LIST OF TASKS:
1/ In the text on validating Obama administration archives for NARA, roughly how many pages of paper textual records did the Obama Library digitize?
2/ Write the next part of the text on validating Obama administration archives for NARA, picking up after its final sentence.

READING TEXT:
──────────
NARA needed to validate archival data from President Barack Obama’s administration prior to transferring it to its new cloud-based home, the Executive Office of the President (EOP) 44. Softek answered this critical by providingdetailed validation of all elements and submission ingest packages (SIP) usinga gateway, the Data Transport and Control (DATR) environment.
The Challenge – Ensuring a Smooth Transition of EOP 44 to a Digital Platform
NARA needed to transition the Obama Administration’s paper and digital archives to a newly modernized, more secure cloud-based platform. The Obama Library worked diligently to digitize the paper textual records (DTR), which amounted to roughly 30 million pages. Each DTR had to be formatted into submission ingest packages (SIP) for compliance with NARA’s governance model. NARA needed to:
- Help define a SIP specification,
- Coordinate transfer and acceptance of SIPs,
- Validate SIPs against the SIP specification, and
- Make any required changes to ensure each DTR is accessible in the EOP.
These activities take place within the DATR environment – a safe space for data validation, inventory, and virus control prior to entering Dev/Test. Ensuring transmission and ingestion with 100 percent integrity was essential.
Softek designed and deployed the DATR dev/test environment to closely mirror that of the EOP 44 cloud dev/test and allow for isolation and validation of incoming SIPs. Validation included:
- Initial compliance
- Anti-virus screening
- Fixity and inventory
- Archival arrangement
- Data format and Structure Validation, and
- Image attribute validation.
Softek placed DATR in the optimized AWS GovCloud between NARA and the Obama Foundation. DATRs with capabilities included development, test, tools, scripts, and services for conducting automated transfer, acceptance, and quality controls. We worked with the Obama Foundation library to create the best SIP design, including content and controls, and meet NARA EOP SIP specifications.
──────────
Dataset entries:
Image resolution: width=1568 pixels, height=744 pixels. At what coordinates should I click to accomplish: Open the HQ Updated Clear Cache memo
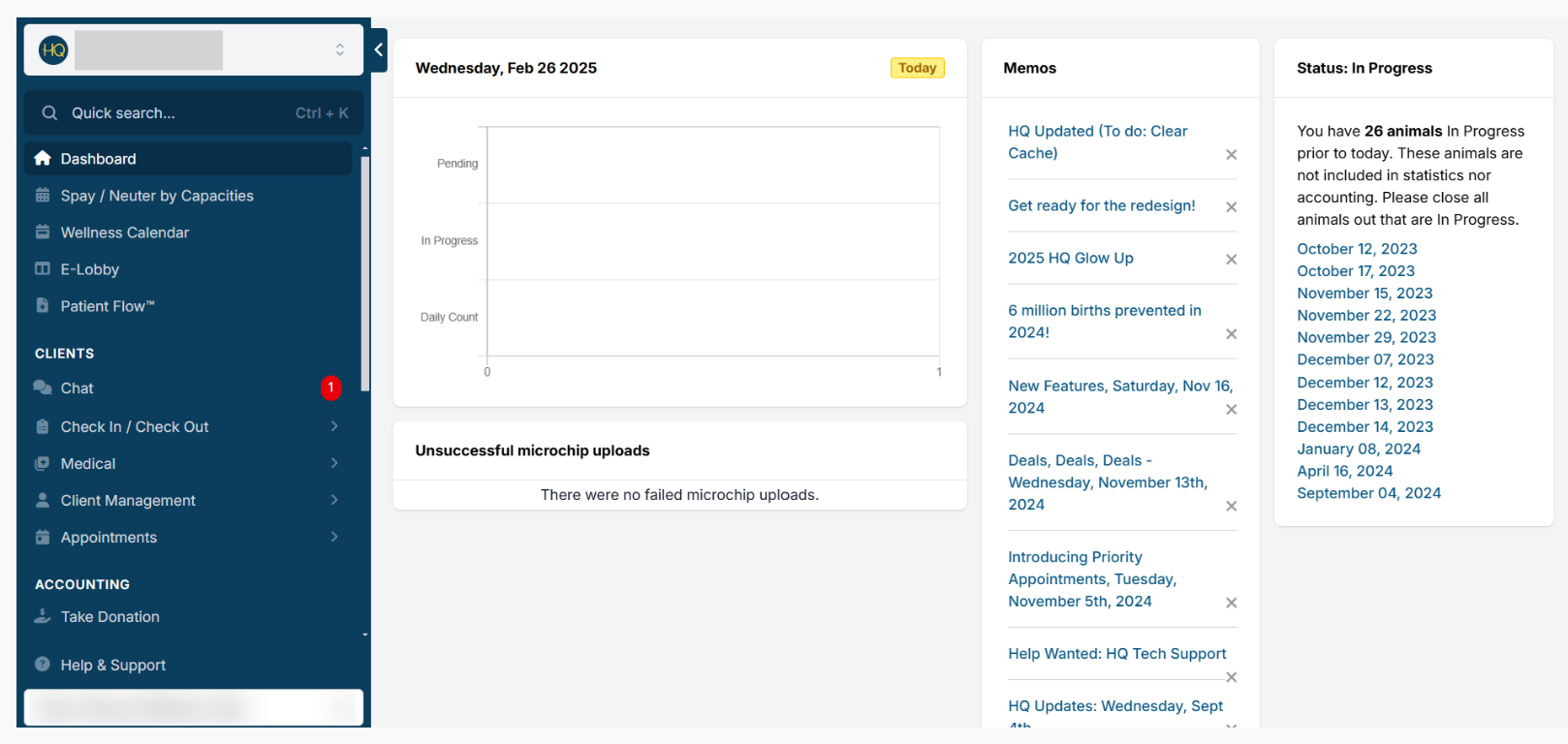pos(1097,142)
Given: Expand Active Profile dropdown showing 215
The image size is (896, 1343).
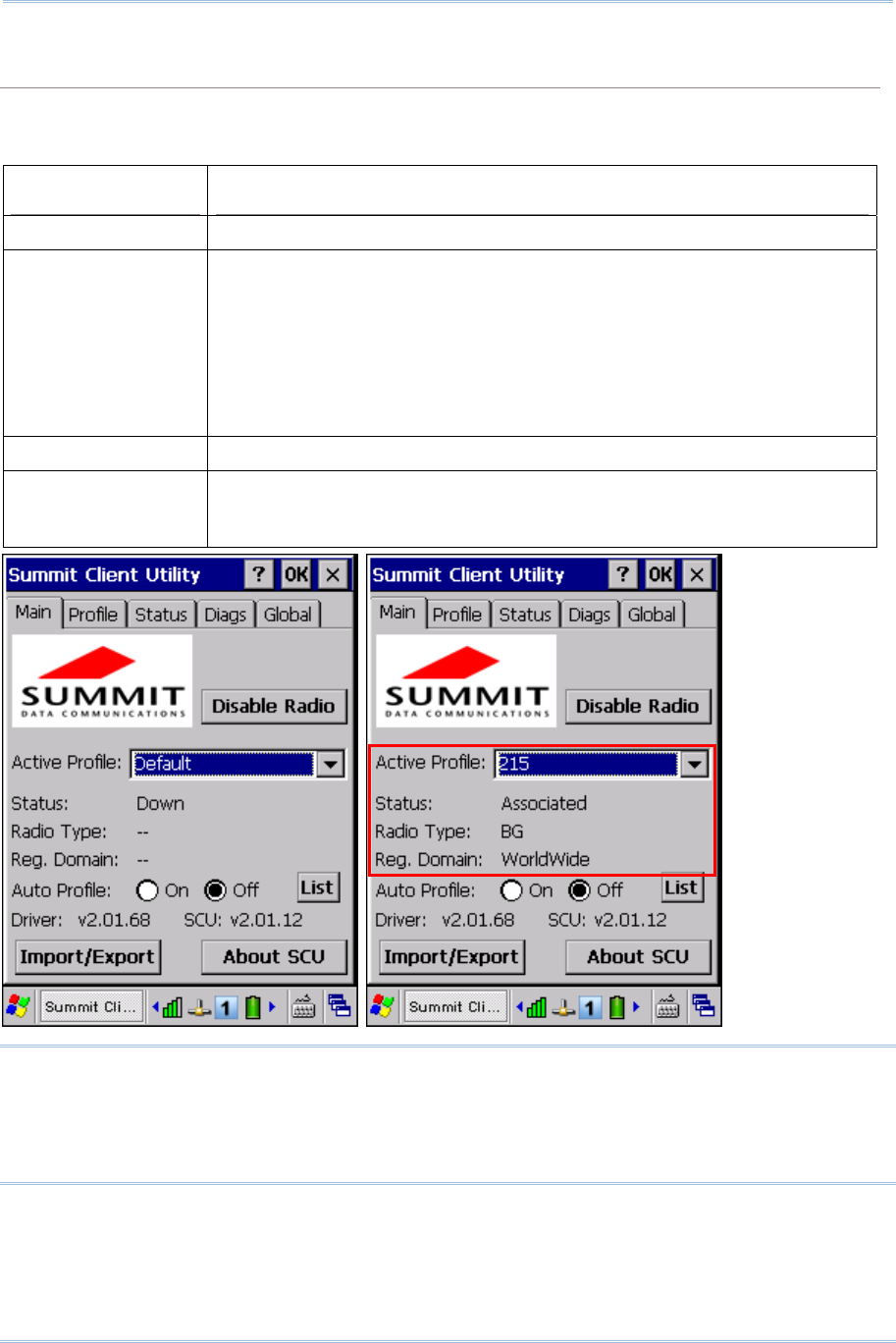Looking at the screenshot, I should pos(694,764).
──────────
EXPECTED OUTPUTS:
1/ Roughly 30 million pages.

2/
Softek automated specification checks in AWS Lambda to create triggers to move SIPs through each validation gate while generating real-time progress metrics. Metrics were visualized with dashboards and provided information such as the number of SIPs expected, received, and validated. When Invalid SIPs were identified, like fixity, inventory,, image quality, etc., an issue summary was automatically generated to provide a fix. Softek also:
- Optimized access management activities with AWS IAM
- Provided data encryption at rest and in transit with AWS KMS and AWS ACM, an
- Enabled auditing with AWS CloudWatch.
Our Impact – Fully Validated SIPs, Zero Data Loss
Softek leveraged the AWS GovCloud by taking advantage of its capacity-based pricing model and flexibility. This created cost savings as NARA’s ingest loads were sporadic, but high capacity, and the service remained zero-cost when not in use.
Our expertise in the cloud allowed us to create secure systems with tightened security to ensure data was transferred and received no chance of a virus intrusion or security breach.
We also provided outstanding validation of SIPs and ingestion, resulting in zero loss or loss of integrity of the transferred data.